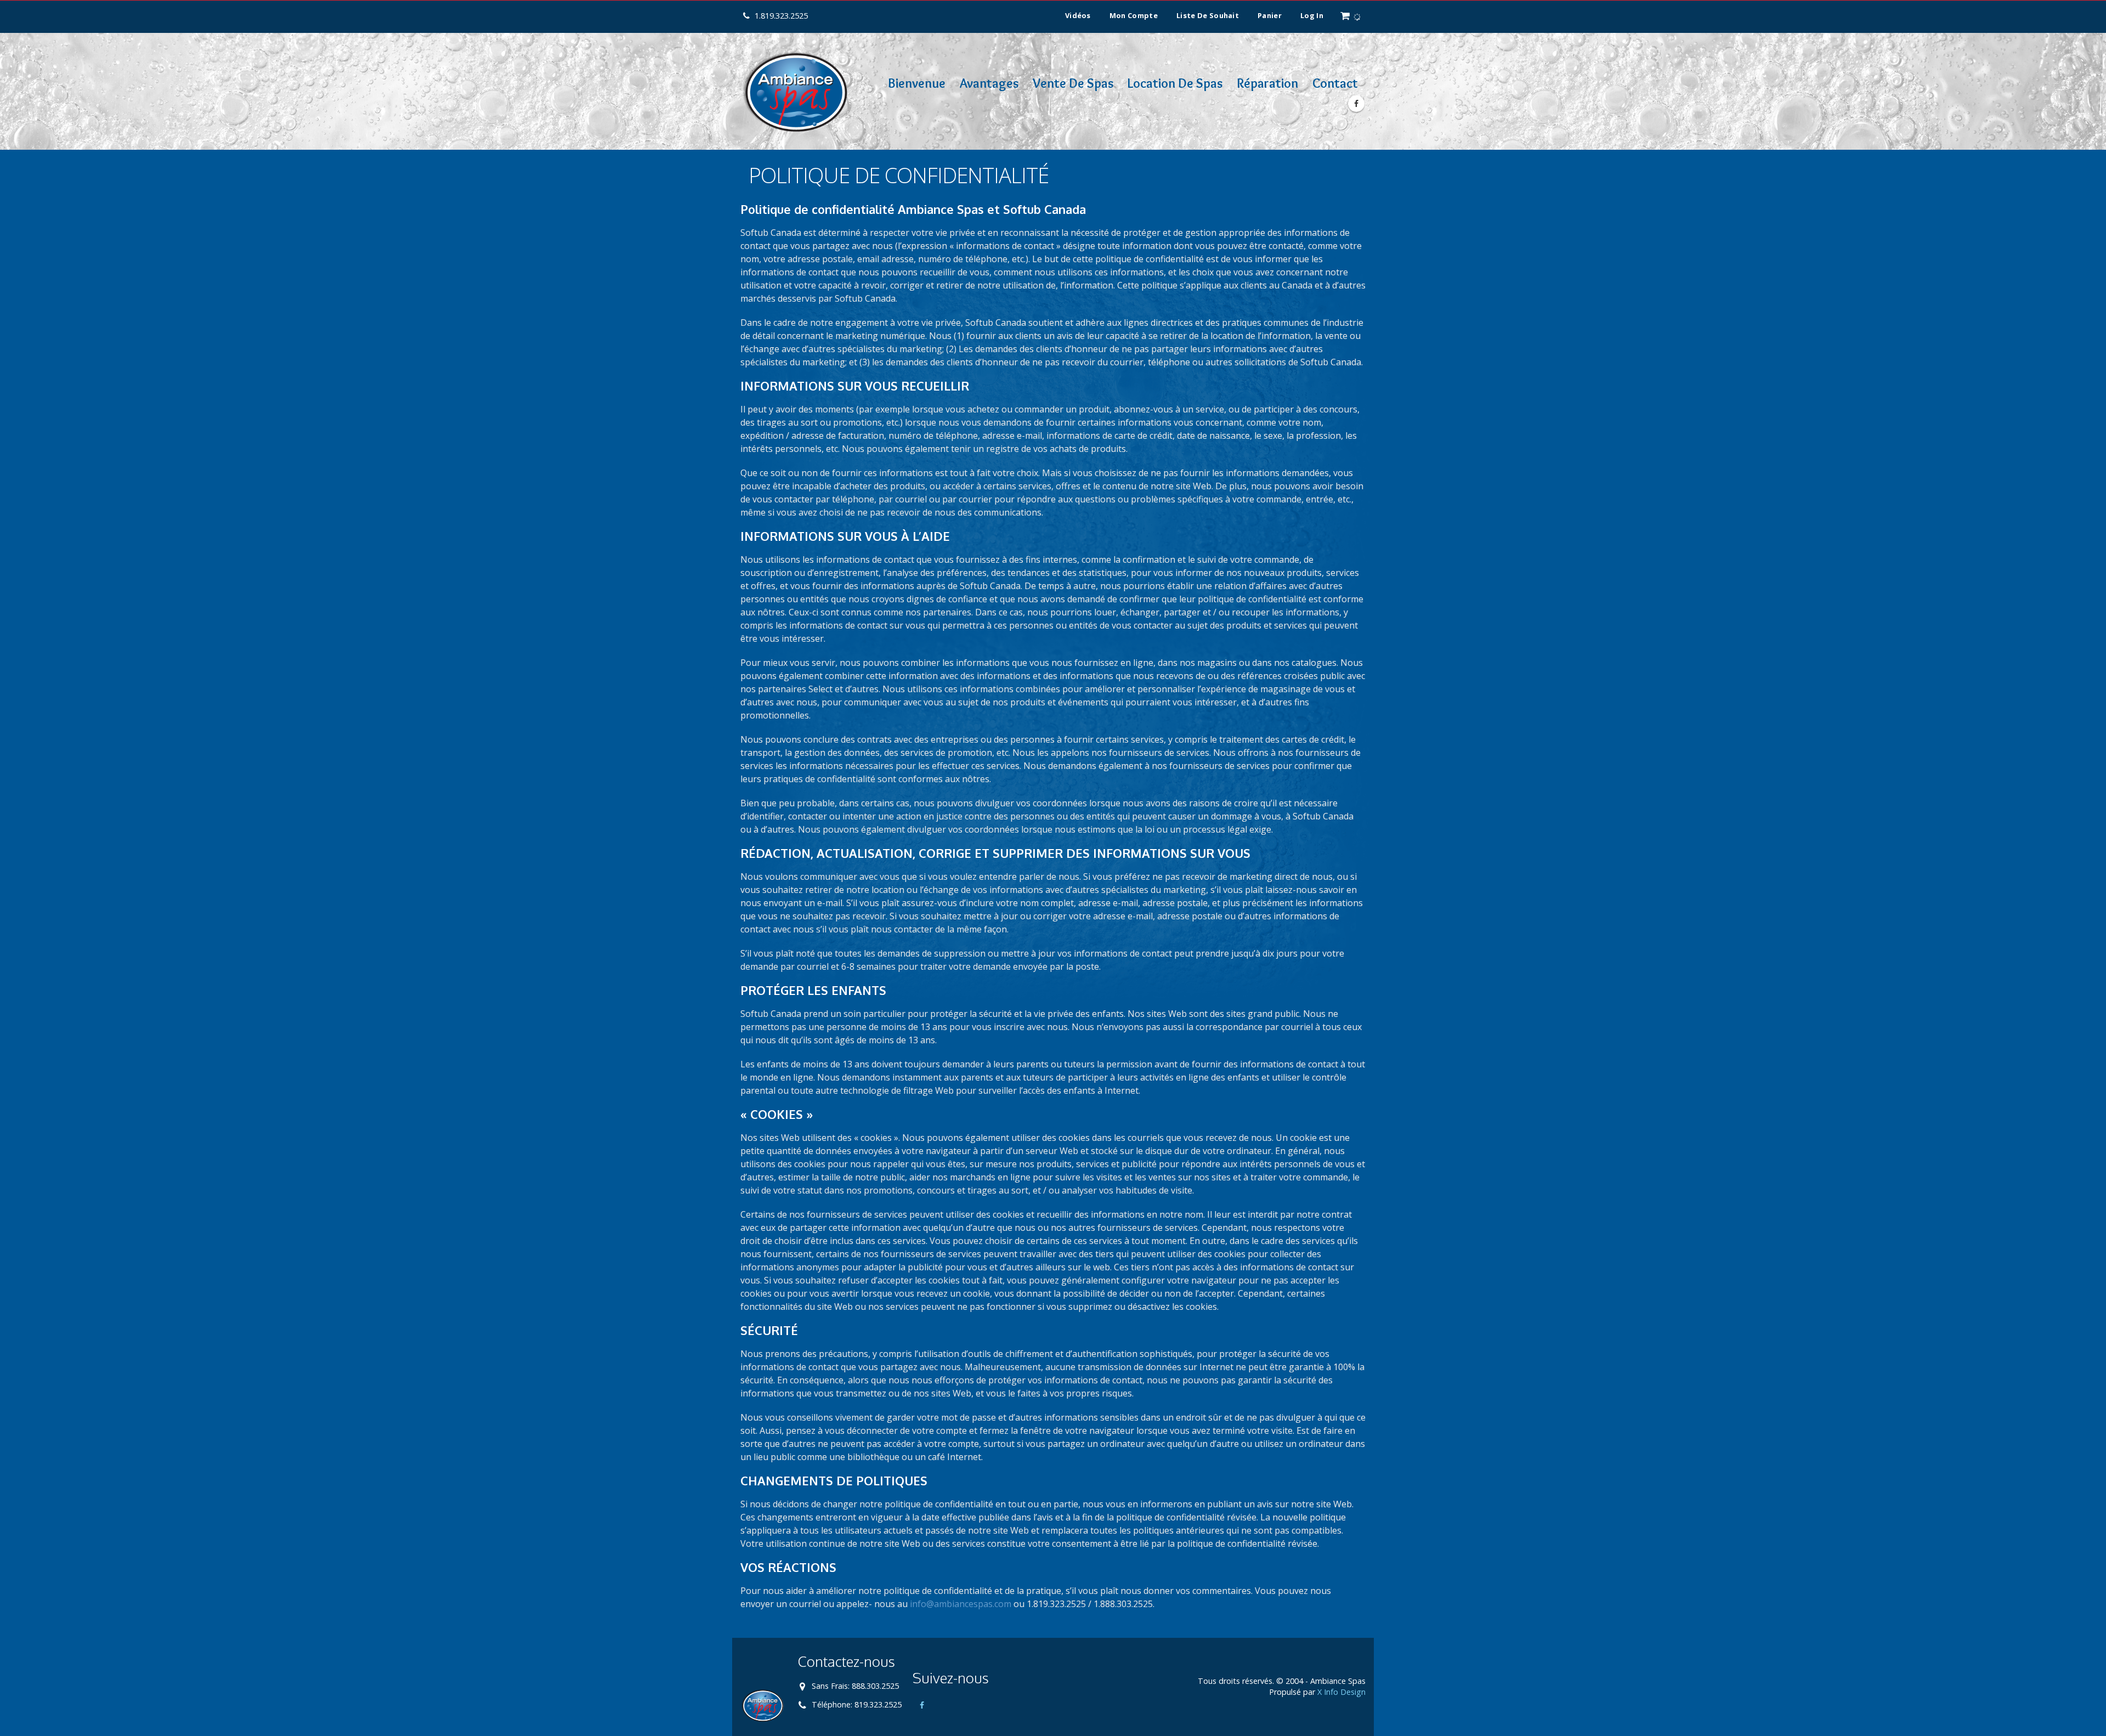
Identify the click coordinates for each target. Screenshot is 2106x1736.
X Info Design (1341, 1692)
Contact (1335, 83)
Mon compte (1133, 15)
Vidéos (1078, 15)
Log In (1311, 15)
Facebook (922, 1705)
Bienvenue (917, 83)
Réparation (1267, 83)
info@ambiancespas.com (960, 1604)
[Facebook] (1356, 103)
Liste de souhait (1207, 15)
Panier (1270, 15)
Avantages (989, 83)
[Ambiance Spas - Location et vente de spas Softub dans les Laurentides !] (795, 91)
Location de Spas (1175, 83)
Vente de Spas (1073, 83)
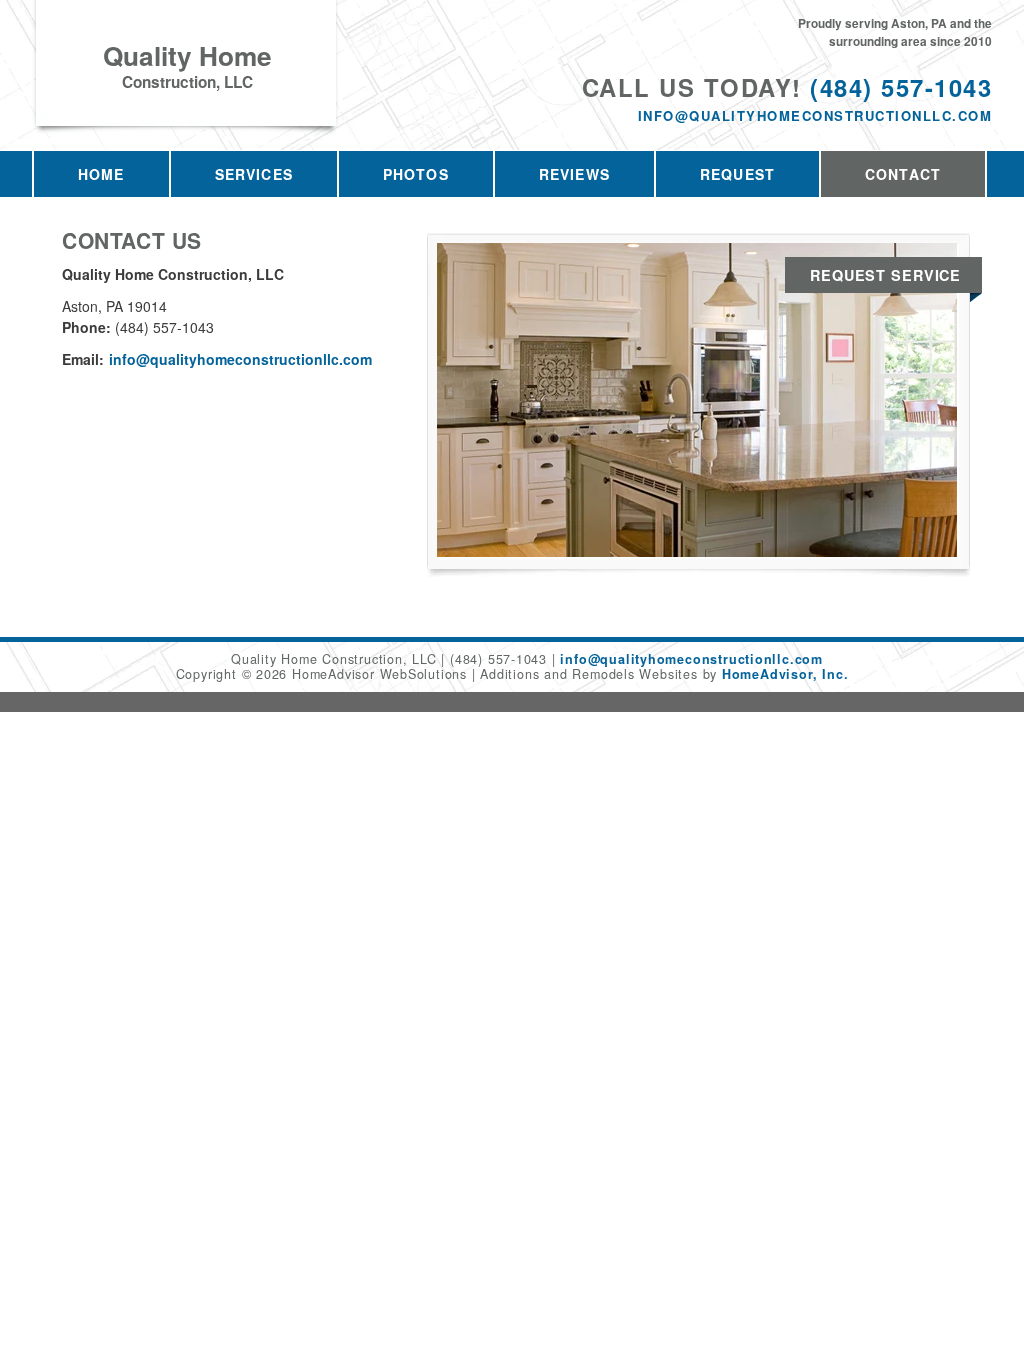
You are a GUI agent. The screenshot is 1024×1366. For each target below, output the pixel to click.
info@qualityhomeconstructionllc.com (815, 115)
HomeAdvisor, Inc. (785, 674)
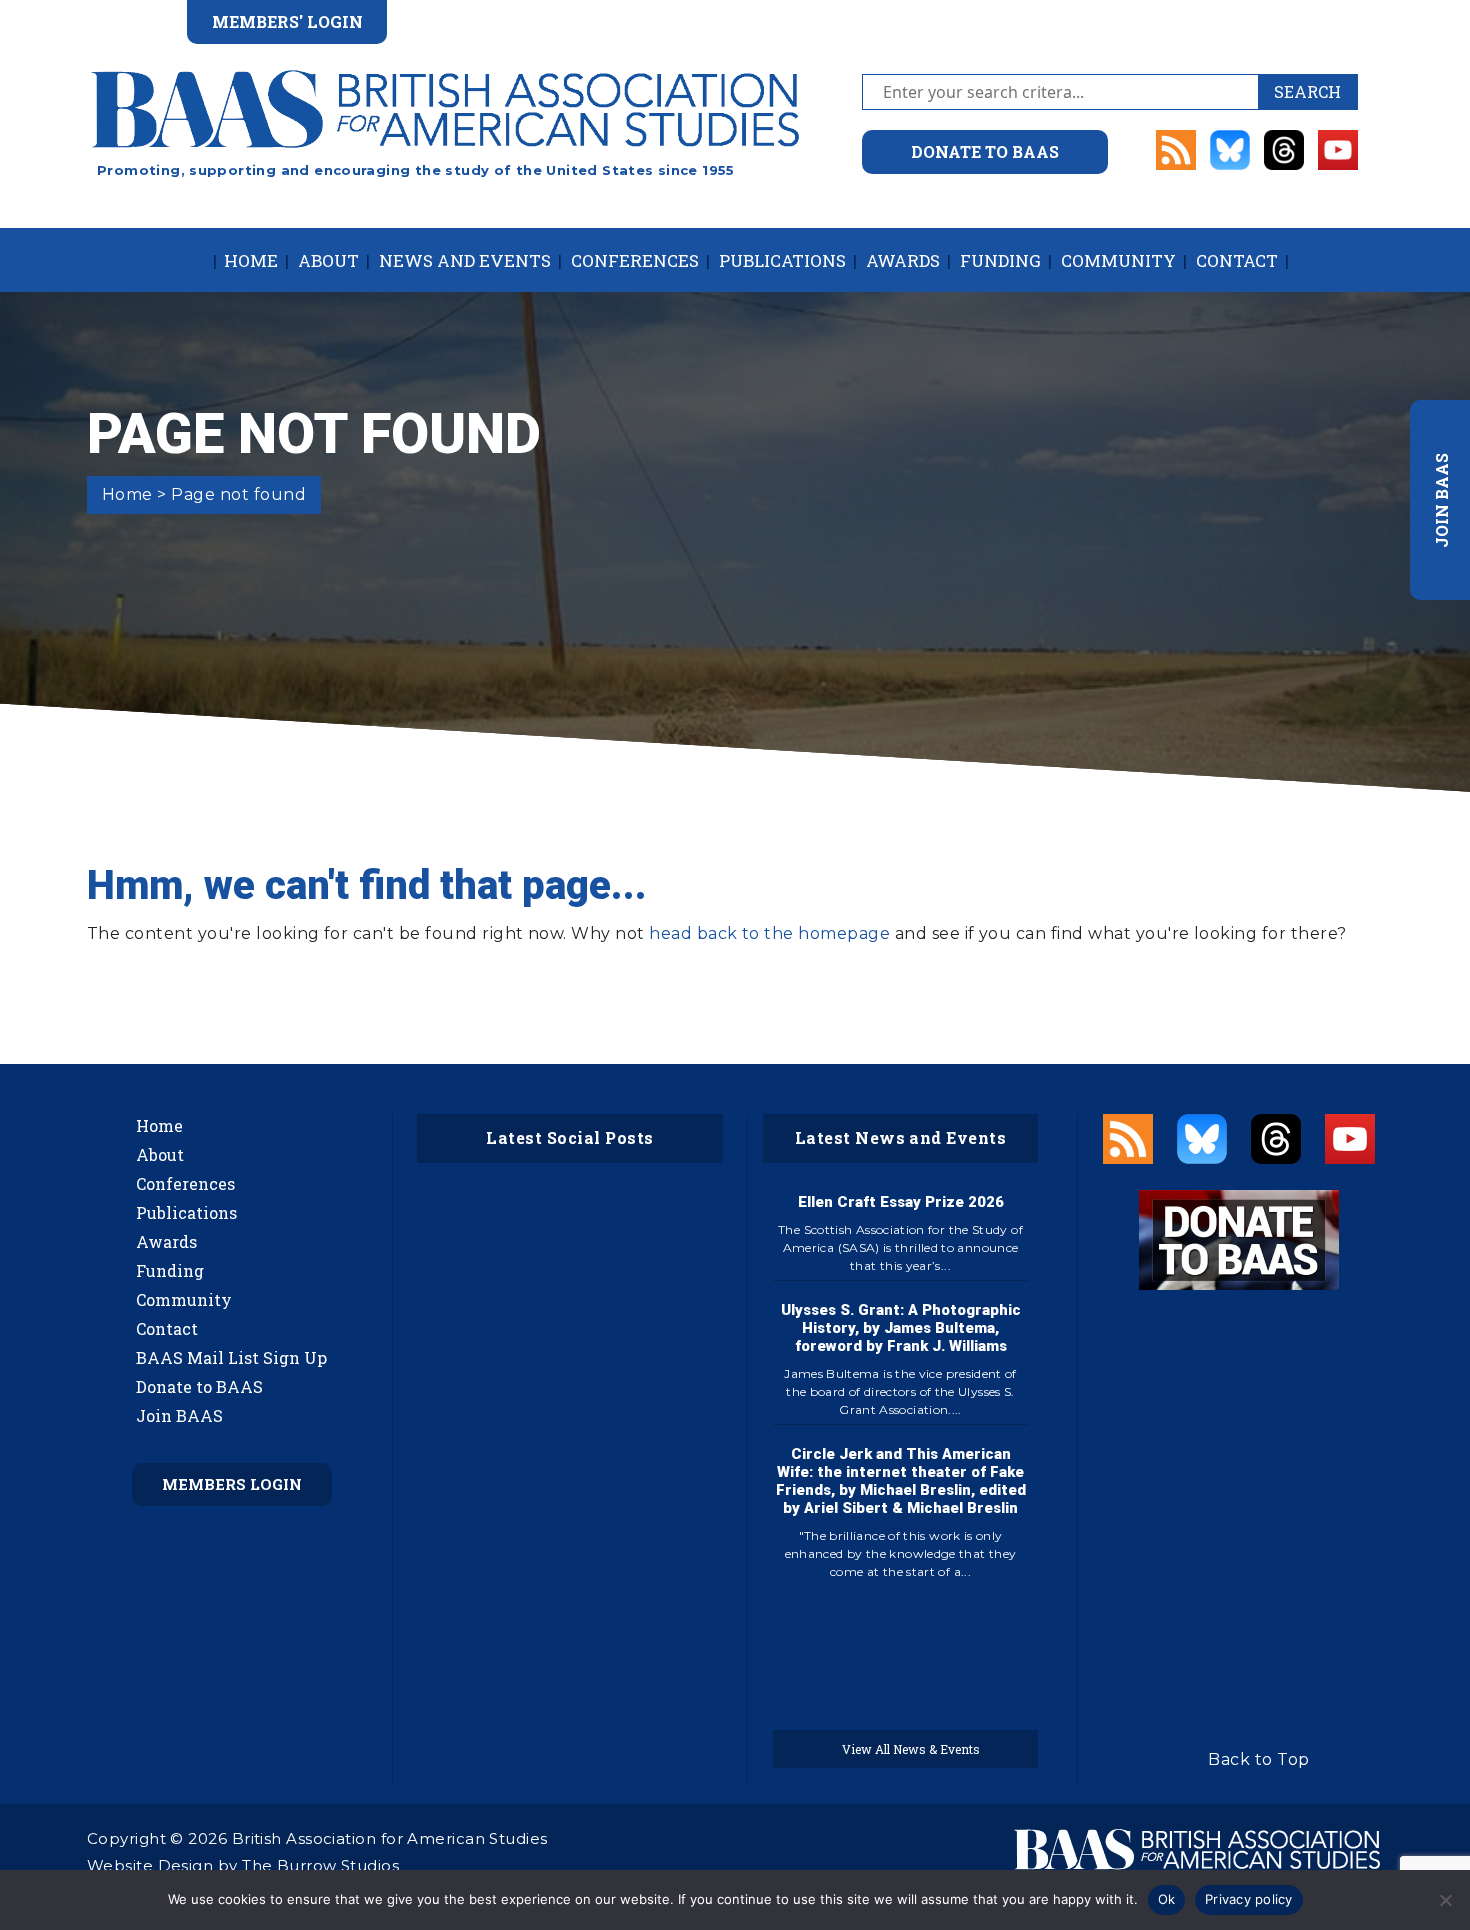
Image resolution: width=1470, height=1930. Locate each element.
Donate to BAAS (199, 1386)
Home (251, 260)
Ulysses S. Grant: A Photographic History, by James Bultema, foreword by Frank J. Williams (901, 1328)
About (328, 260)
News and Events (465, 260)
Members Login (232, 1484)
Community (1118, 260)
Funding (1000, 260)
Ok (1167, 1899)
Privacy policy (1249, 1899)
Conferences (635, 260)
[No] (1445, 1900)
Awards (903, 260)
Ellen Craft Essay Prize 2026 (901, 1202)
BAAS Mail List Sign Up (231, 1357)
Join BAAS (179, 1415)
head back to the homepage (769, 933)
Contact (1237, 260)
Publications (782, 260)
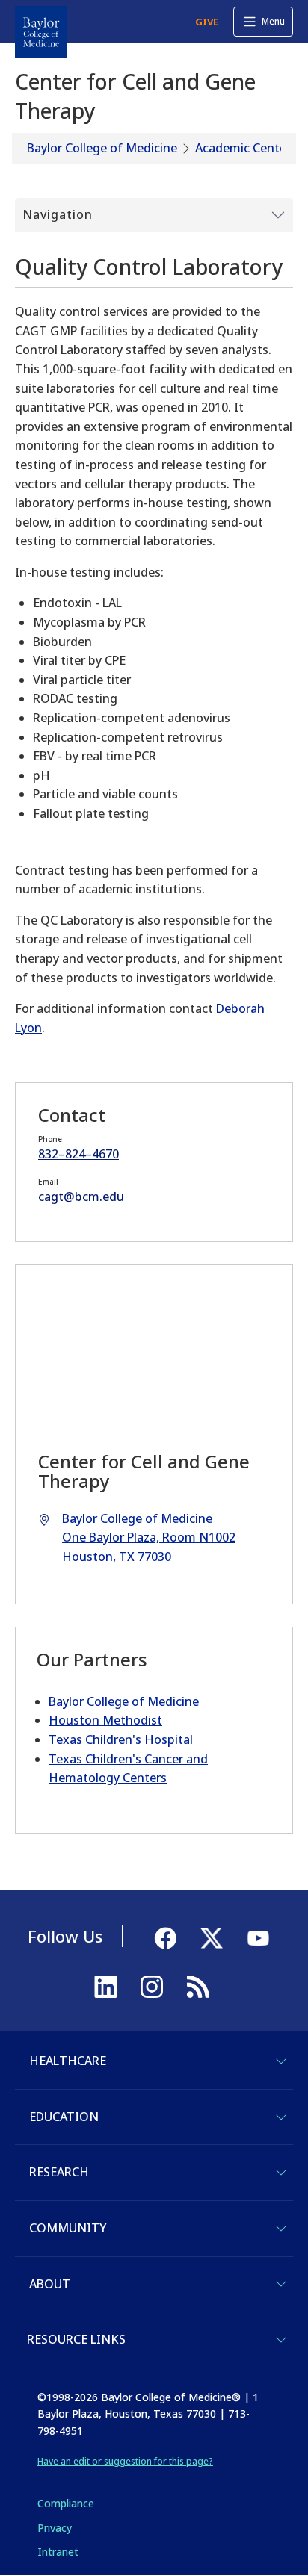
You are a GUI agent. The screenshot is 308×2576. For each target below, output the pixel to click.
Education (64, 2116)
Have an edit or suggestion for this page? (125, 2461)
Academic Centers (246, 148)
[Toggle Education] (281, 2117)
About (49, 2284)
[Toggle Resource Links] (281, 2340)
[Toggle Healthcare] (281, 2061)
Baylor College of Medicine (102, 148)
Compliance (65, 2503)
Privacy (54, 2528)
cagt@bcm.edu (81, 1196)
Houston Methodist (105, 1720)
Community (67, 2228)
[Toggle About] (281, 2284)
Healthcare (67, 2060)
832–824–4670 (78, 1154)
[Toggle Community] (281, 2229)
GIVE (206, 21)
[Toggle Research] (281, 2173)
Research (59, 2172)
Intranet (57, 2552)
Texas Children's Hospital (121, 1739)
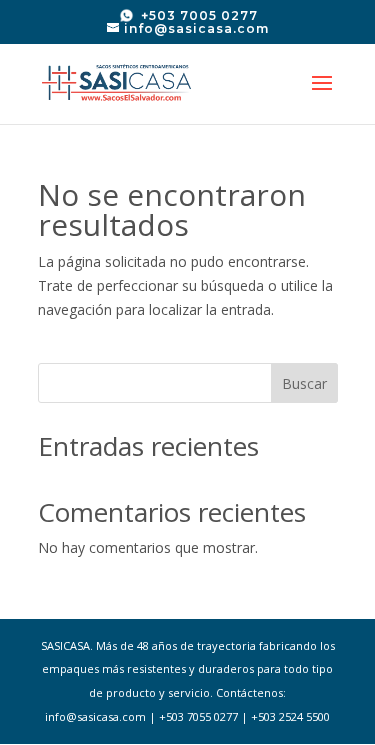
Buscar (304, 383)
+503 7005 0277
┄┄┄┄┄┄┄┄┄┄
- **What needs to be done**: Line count for the word "click": tally the lines in the records that include it and give only the result.

- **Output below**: 3